▶ _RECORDS TO PROCESS_
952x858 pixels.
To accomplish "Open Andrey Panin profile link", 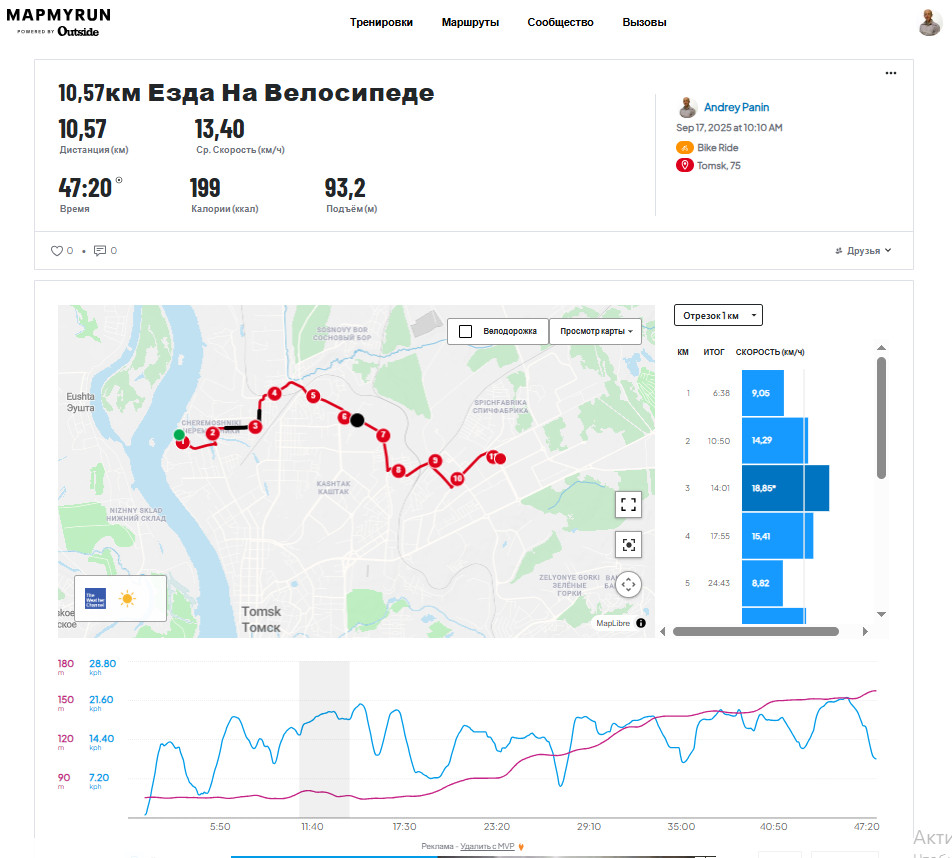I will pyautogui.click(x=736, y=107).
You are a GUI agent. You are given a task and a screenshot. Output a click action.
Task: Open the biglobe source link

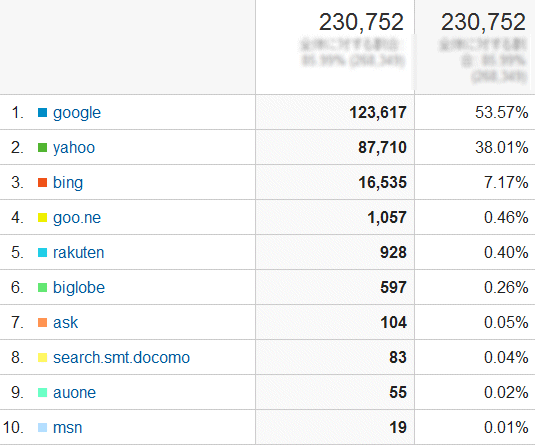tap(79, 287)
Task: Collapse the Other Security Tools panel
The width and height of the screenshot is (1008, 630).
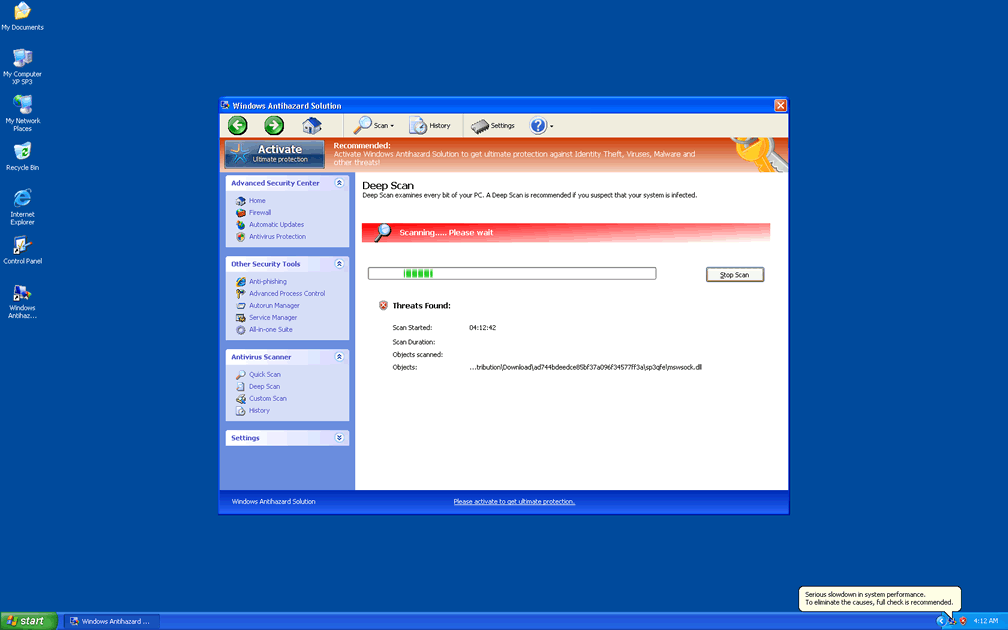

▶ _ACTIVITY_
Please reproduce only the lines from the one holding "Task: Collapse the Other Security Tools panel" through the final line of the listing above, both included, with each picture left out.

▶ _OUTPUT OF THE TASK_
Task: Collapse the Other Security Tools panel
The width and height of the screenshot is (1008, 630).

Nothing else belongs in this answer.